代理ip的获取可以通过网上查找，我比较常用的是http://www.xicidaili.com/ ，我们尽量找验证时间短的，这样成功的概率会比较大，一些验证时间长的，可能会失效。

import urllib.request

def use_proxy(proxy_addr,url):
    proxy = urllib.request.ProxyHandler({'http':proxy_addr})
    # 使用build_opener(),创建自定义的opener对象
    opener = urllib.request.build_opener(proxy,urllib.request.HTTPHandler)
    urllib.request.install_opener(opener)
    # 使用install_opener(),创建全局默认的opener对象，这样，在使用urlopen()时，也会使用我们安装的opener对象
    data = urllib.request.urlopen(url).read().decode("utf-8")
    return data

proxy_addr = "120.27.14.125:80"
data = use_proxy(proxy_addr,"http://www.baidu.com")
# print(len(data))
with open("../爬取数据存储/08_代理服务器设置.html","wb")as f:
    f.write(data)
    print("保存完成")

7.DebugLog实战

有时候我们希望边运行边打印调试日志，这时候需要开启DebugLog。
如何开启DebugLog呢？开启思路如下：
1）分别使用urllib.request.HTTPHandler()和urllib.request.HTTPSHandler()将debuglevel设置为1。
2）urllib.request.build_opener()创建opener对象，并使用上一步的值为参数。
3）urllib.request.install_opener()创建全局默认的opener对象，这样在使用urlopen()时会自动使用我们创建的opener对象。
4）进行后续的操作，比如urlopen()等。

代码如下:

import urllib.request

httphd = urllib.request.HTTPHandler(debuglevel=1)
httpshd = urllib.request.HTTPSHandler(debuglevel=1)

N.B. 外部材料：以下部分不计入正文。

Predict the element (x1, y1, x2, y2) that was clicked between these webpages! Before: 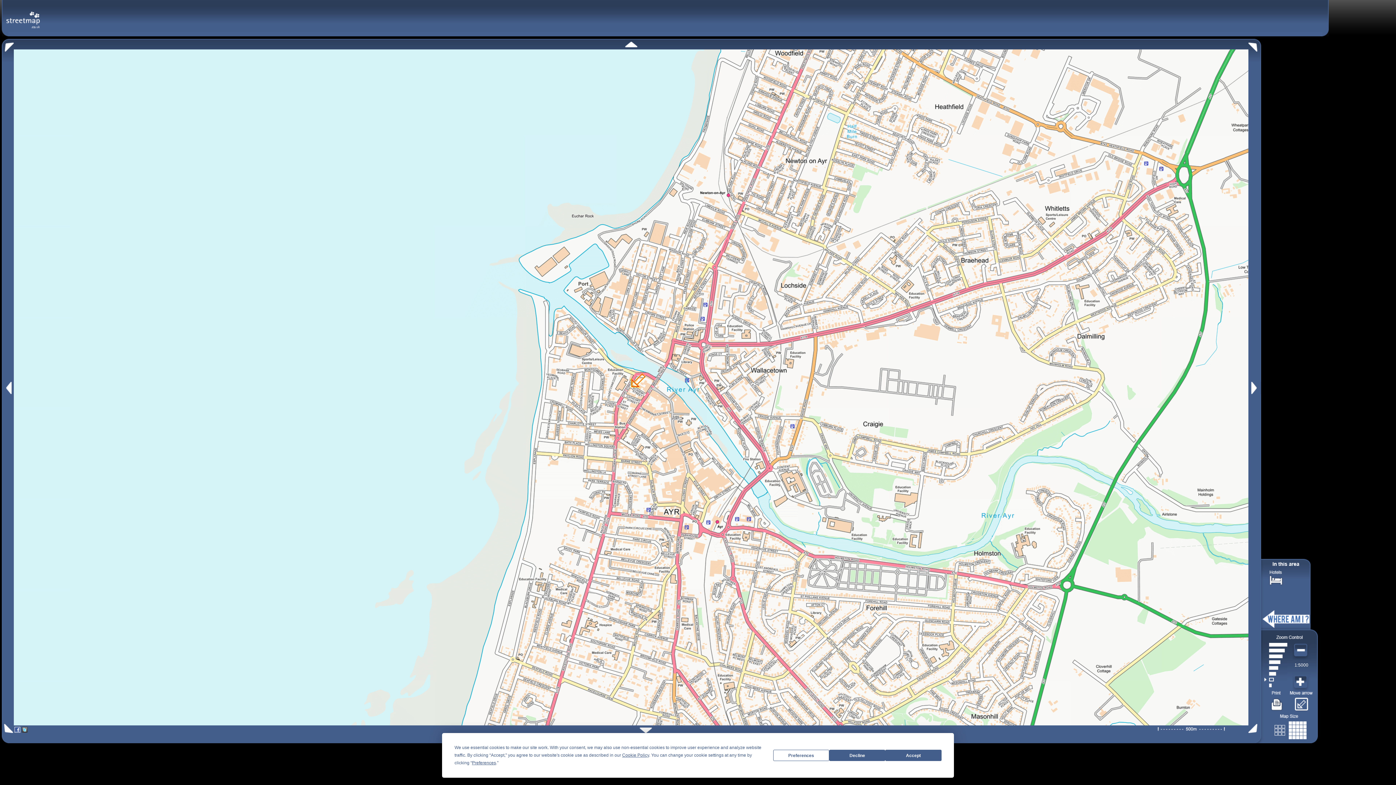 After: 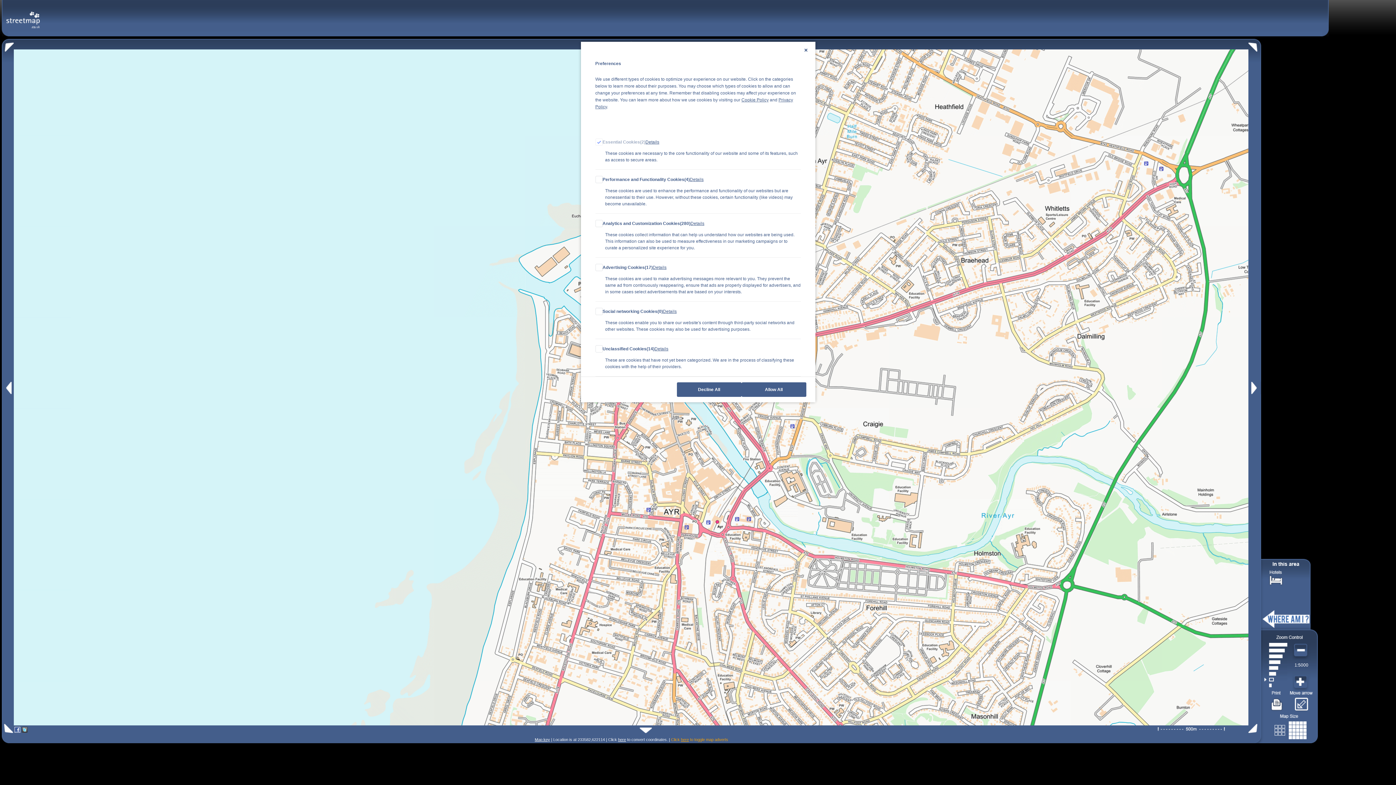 Action: label: Preferences bbox: (472, 760, 496, 765)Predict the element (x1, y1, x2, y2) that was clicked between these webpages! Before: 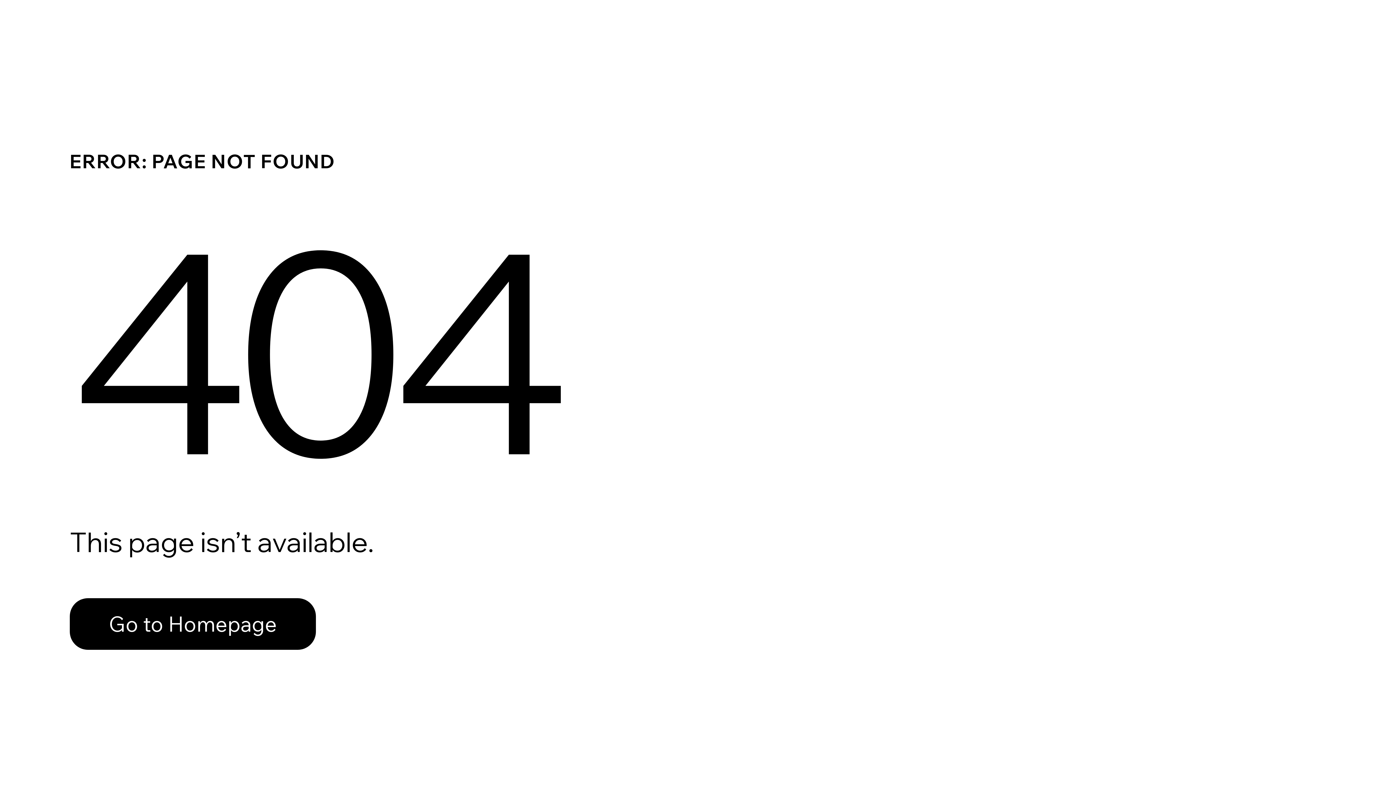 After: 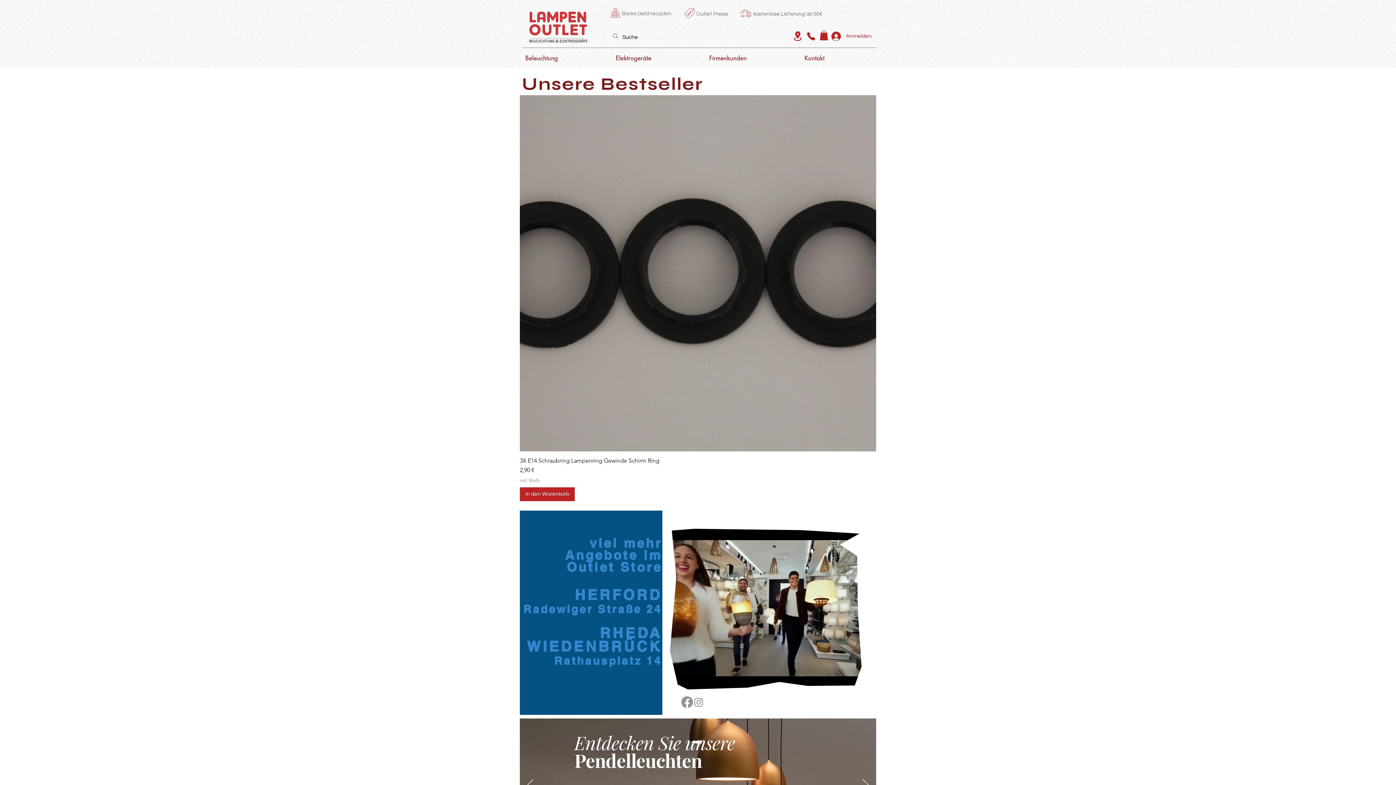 Action: bbox: (69, 598, 316, 650) label: Go to Homepage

opener = urllib.request.build_opener(httphd, httpshd)
urllib.request.install_opener(opener)

data = urllib.request.urlopen("http://www.baidu.com").read()
print(data)

8.异常处理神器-URLError实战

这一节主要介绍两个类，第一类是URLError类，第二类是URLError的一个子类-HTTPError类。
一般来说，产生URLError的原因有如下几种可能：
1）连接不上服务器
2）远程URL不存在
3）无网络
4）触发了HTTPError
初始完全处理代码：

import urllib.request
import urllib.error

try:
    urllib.request.urlopen("http://www.blog.csdn.net")
except urllib.error.HTTPError as e:
    print(e.code)
    print(e.reason)
except urllib.error.URLError as e:
    print(e.reason)
except Exception as e:
    print("发生错误:" + str(e))

优化后代码：

import urllib.request
import urllib.error

try:
    urllib.request.urlopen("http://www.blog.csdn.net")
except urllib.error.URLError as e:
    if hasattr(e, "code"):
        print(e.code)
    if hasattr(e,"reason"):
        print(e.reason)
except Exception as e:
    print("发生错误:" + str(e))

Cookie的使用

即使我们将username和pwd进行编码传输，如果不使用Cookie，在爬取登陆后的第二个网页时，仍需登录，因为HTTP协议是一个无状态协议，我们访问了新网页，自然会话信息会消失。如果希望一直保持登录状态，则需进行cookie处理：
1）导入Cookie处理模块http.cookiejar
2) 使用http.cookiejar.CookieJar()创建CookieJar对象
3）使用HTTPCookieProcessor创建cookie处理器，并以其为参数构建opener对象
4）创建全局默认的opener对象

import urllib.request
import urllib.parse
import http.cookiejar

url = "http://bbs.chinaunix.net/member.php?mod=logging&action=login&loginsubmit=yes&loginhash=LzIe6"
postdata = {"username":"weisuen", "password":"aA123456"}
postdata = urllib.parse.urlencode(postdata).encode("utf-8")
request = urllib.request.Request(url, postdata)
request.add_header('User-Agent', 'Opera/9.80(WindowsNT6.1;U;en)Presto/2.8.131Version/11.11')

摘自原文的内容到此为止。